── Provided records ──

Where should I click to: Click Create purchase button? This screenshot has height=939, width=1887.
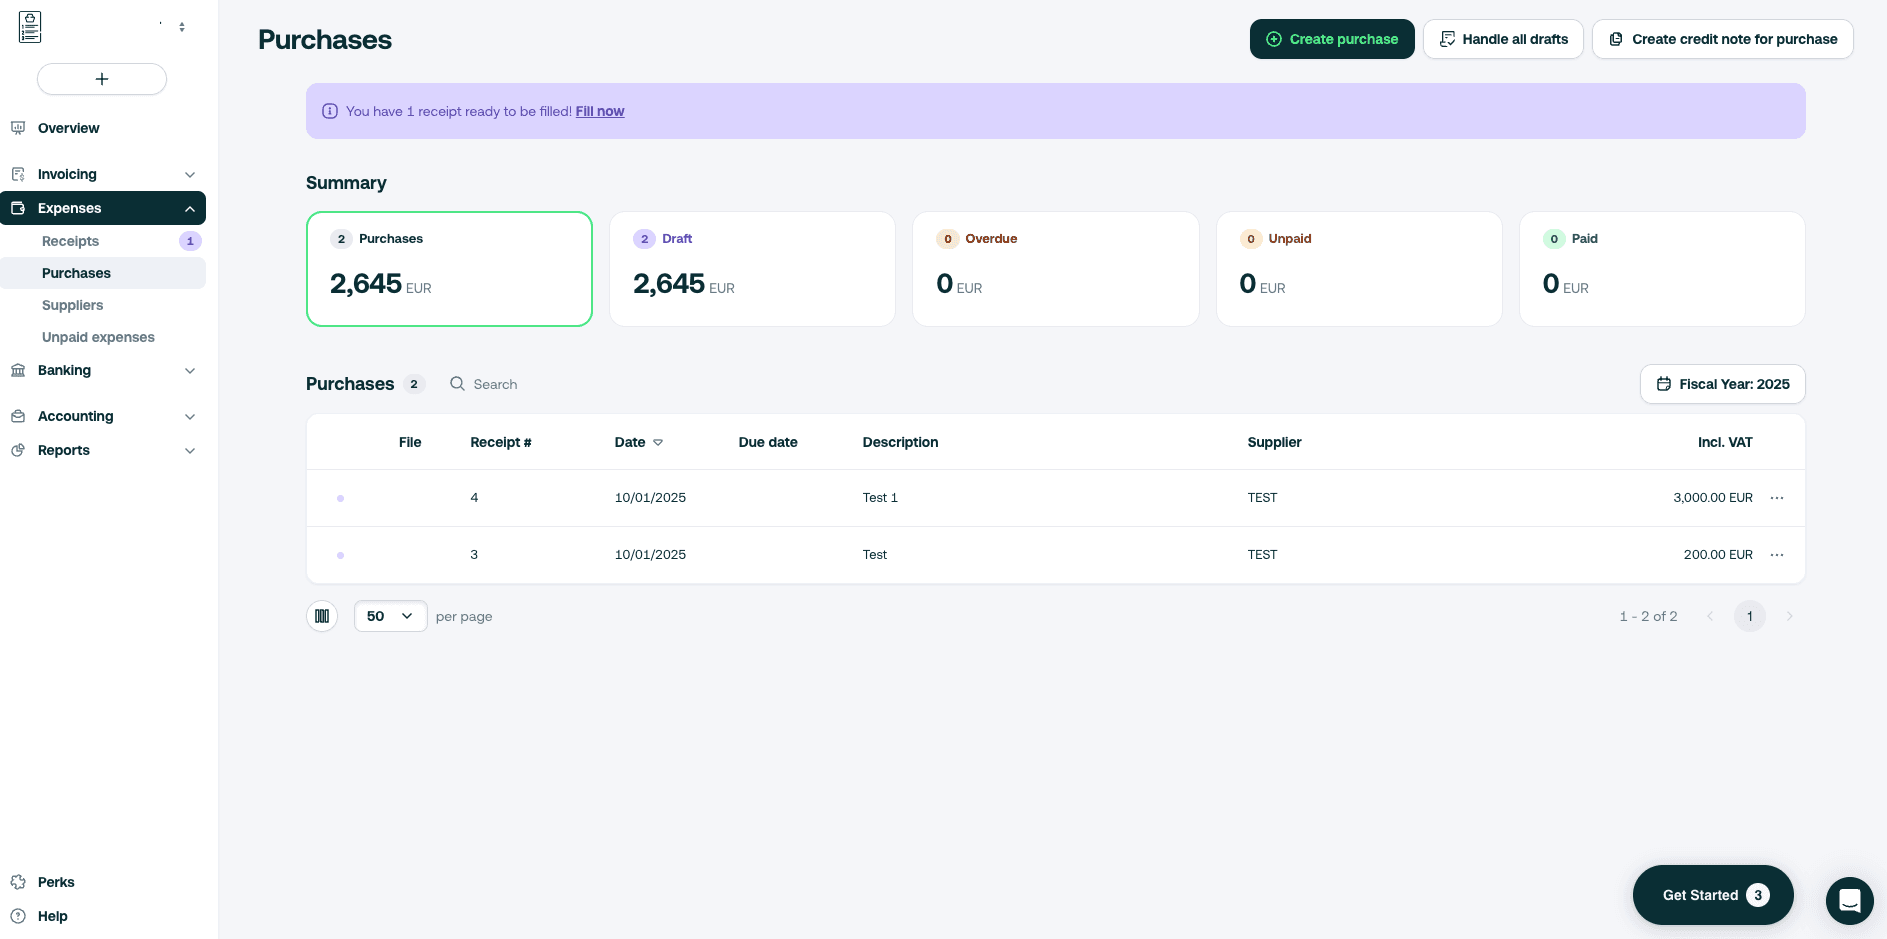(x=1331, y=39)
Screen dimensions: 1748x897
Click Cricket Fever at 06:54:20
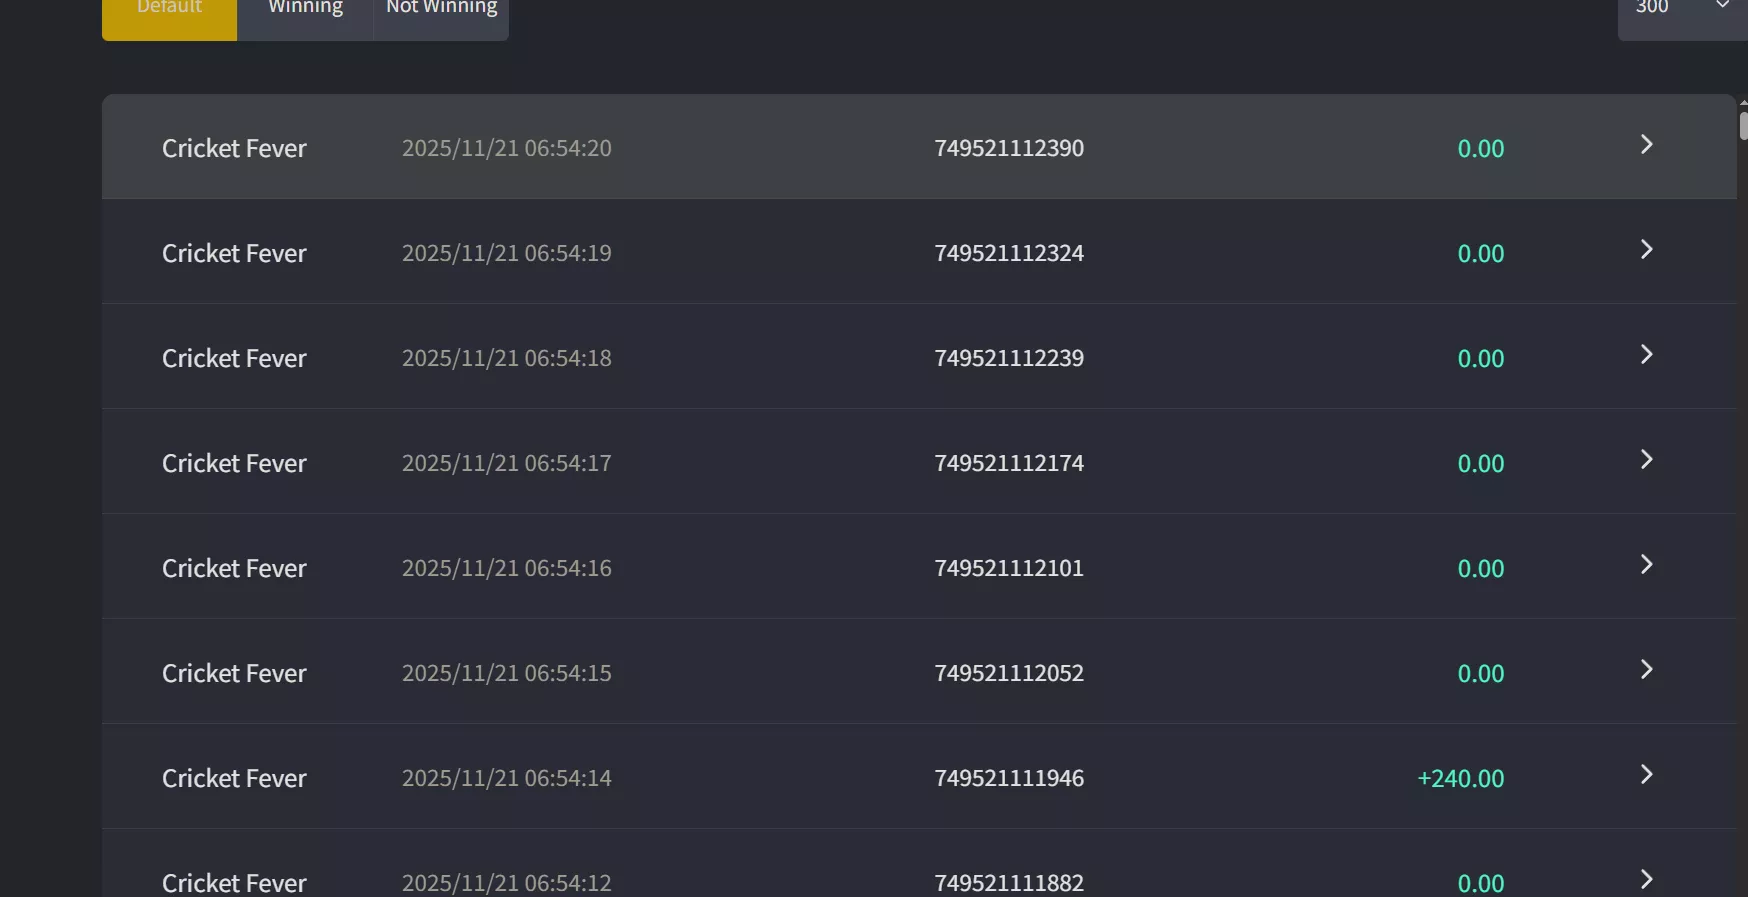(234, 148)
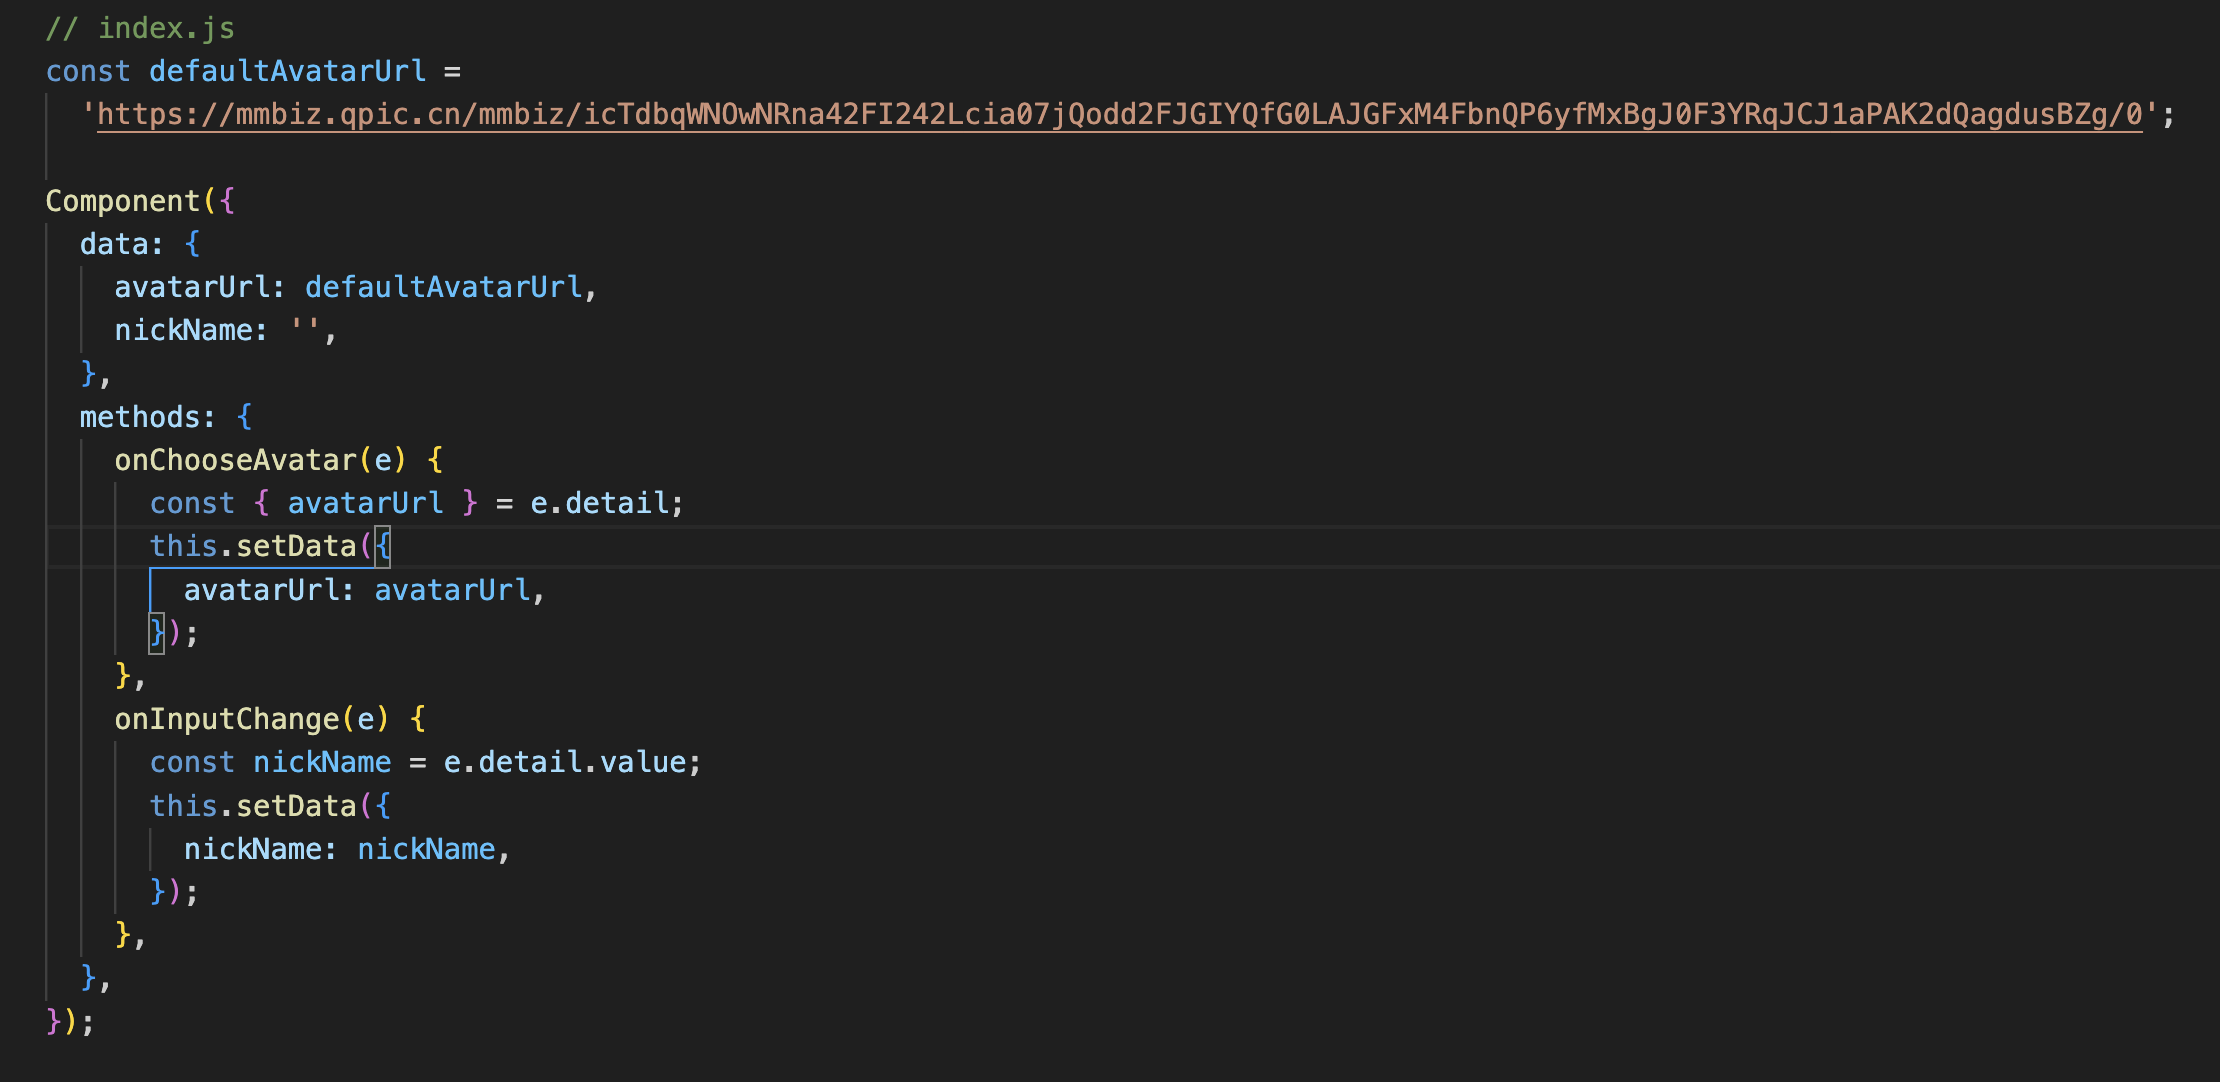The height and width of the screenshot is (1082, 2220).
Task: Click the final closing brace of Component
Action: [x=53, y=1022]
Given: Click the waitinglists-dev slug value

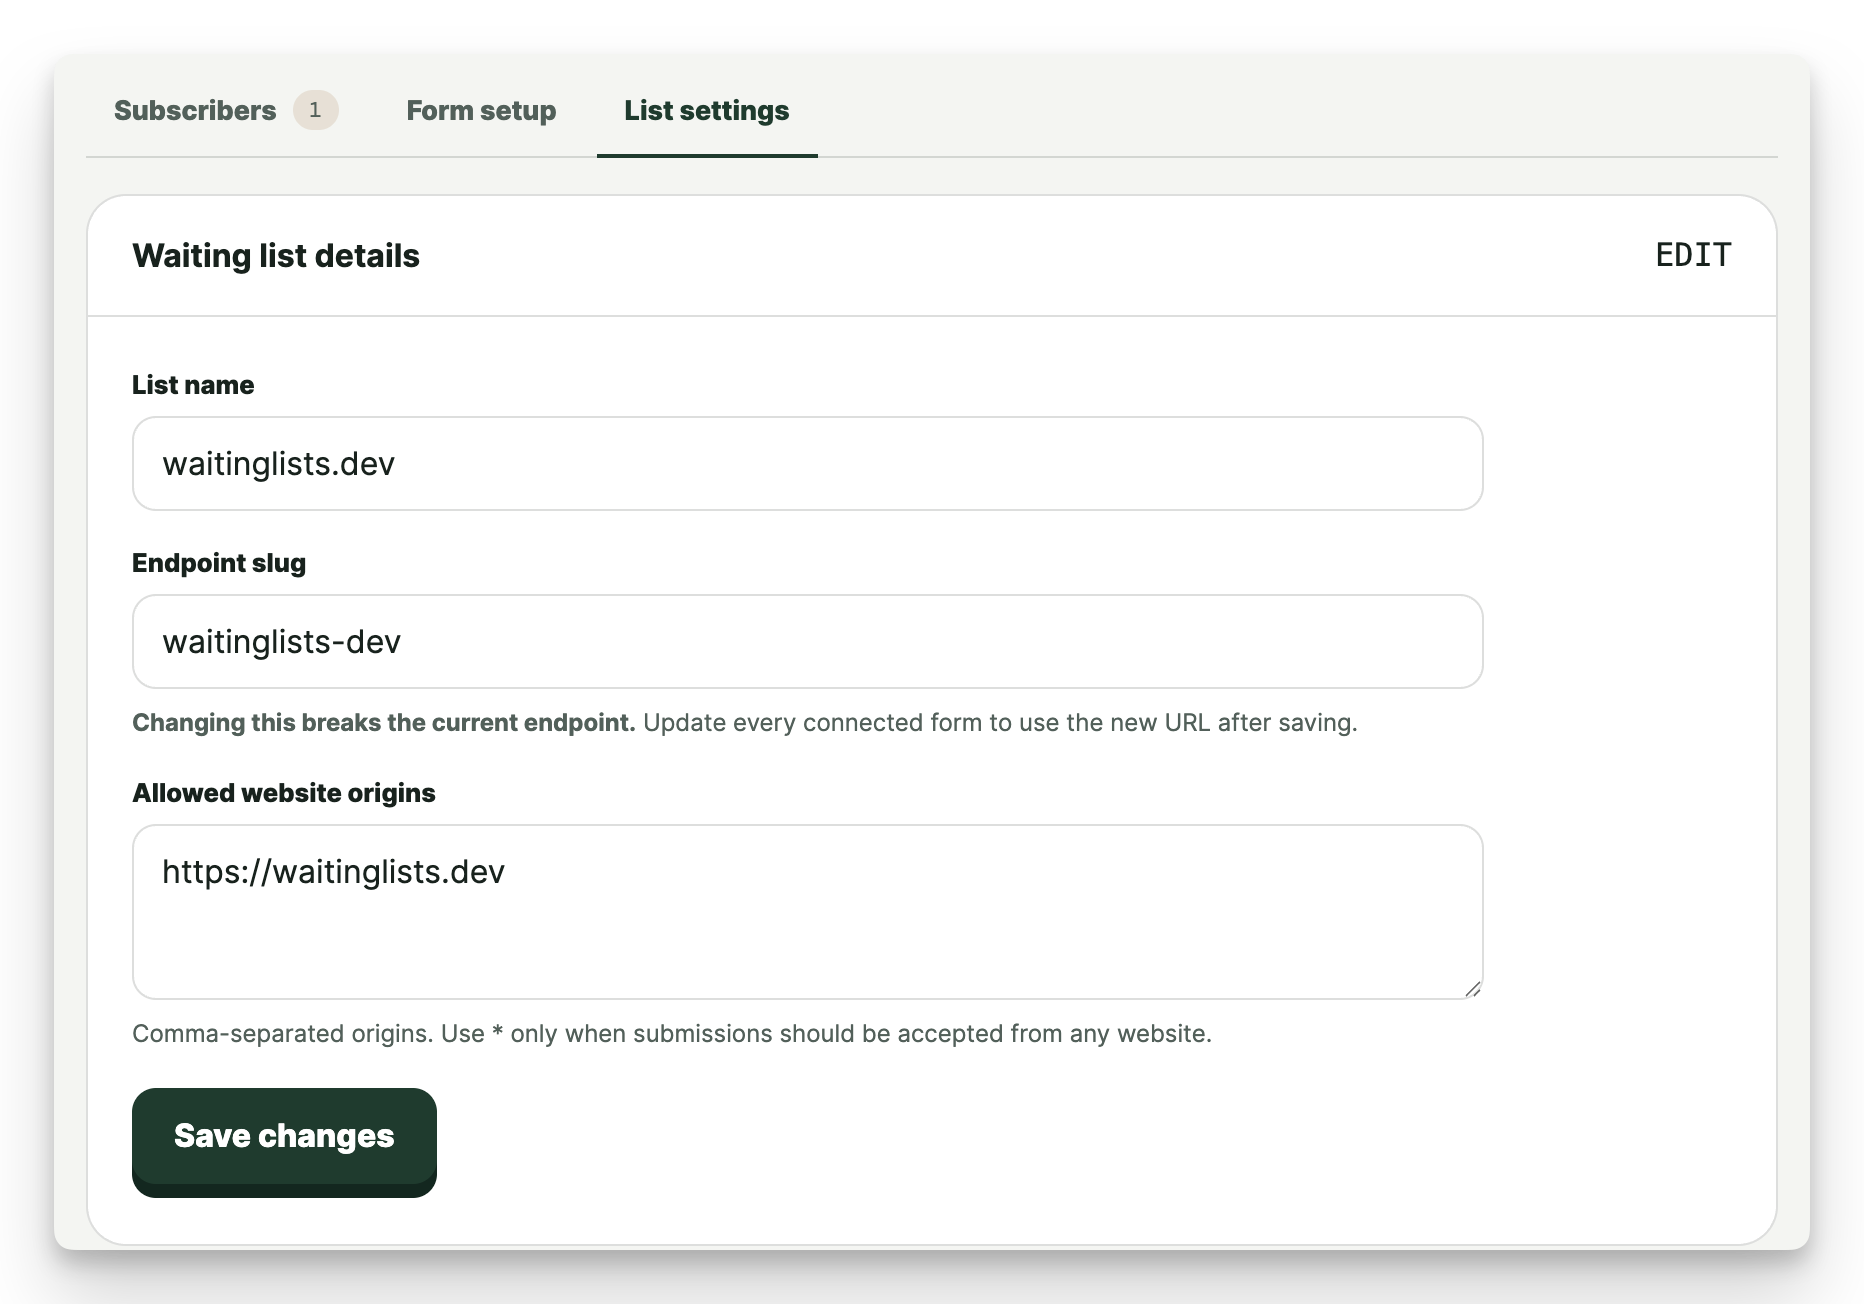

───

What the task requires: Please set down every record exactly as it appears, leaving out the pictures.

Task solution:
Where should I click to: Click Create purchase button? This screenshot has height=939, width=1887.
(x=1331, y=39)
Screen dimensions: 1748x897
Click Cricket Fever at 06:54:20
(234, 148)
The height and width of the screenshot is (1082, 2220).
Task: Click the final closing brace of Component
Action: [x=53, y=1022]
Given: Click the waitinglists-dev slug value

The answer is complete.